The amount of money offered to owners of individual Indian land allotments was significantly less than the amount offered to non-Indian land owners. Likewise, as the dam projects began in a time when federal termination of tribes and reservations was in full swing, government compensation for damages caused by the taking of communally owned tribal land was well below its market value. Land at North Dakota's Fort Berthold Reservation of the Mandan, Hidatsa and Arikara people was condemned and bought for $33 an acre.
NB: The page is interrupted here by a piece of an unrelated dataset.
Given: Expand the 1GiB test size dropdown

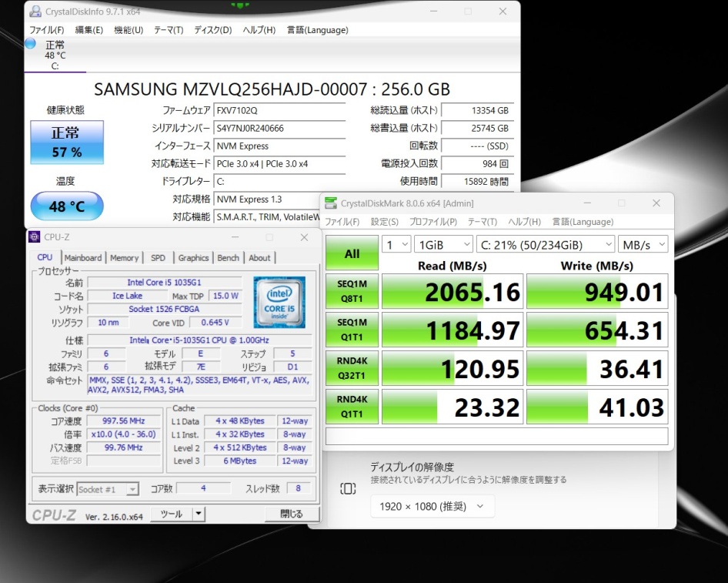Looking at the screenshot, I should (443, 244).
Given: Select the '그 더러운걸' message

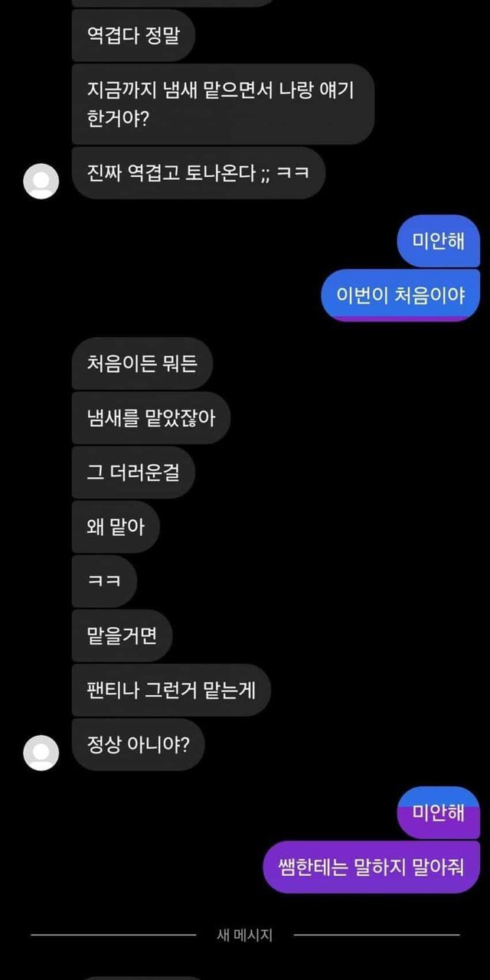Looking at the screenshot, I should click(x=133, y=472).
Today, the earthen Garrison Dam holds back the water of Lake Sakakawea, the second-largest manmade lake by area in the nation. The turbines on the dam are capable of generating some 583 megawatts of electricity, though they average just half that.
As for the clinic, the government vowed when the agreement was signed that it would be replaced. Fifty years after the Garrison Dam was completed, however, that still hadn’t happened. In 2003, Congress got an earful from tribal leaders and finally agreed to build a new clinic. Then-Sen. Kent Conrad (D-ND), a co-sponsor of the bill to fund the $20 million facility, called the dam a "bitter chapter of history that forever changed" the tribe. The clinic was completed in 2012, more than 60 years after it had been promised.
Today most of the people of Three Affiliated Tribes are no longer farmers. With the addition of a casino 25 years ago, unemployment that was 80 percent fell to about 30 percent. And more recently, oil was discovered on the reservation, which is now dotted with drilling rigs.
Twenty-five years after the last dam was completed, the General Accounting Office undertook the first of four reports on providing better compensation to the tribes, which you can see here: 1991, 1998, 2006, and 2007.
Today, the seven tribes whose land was taken have an on-reservation population of about 32,000, with another 20,000 enrolled members living elsewhere.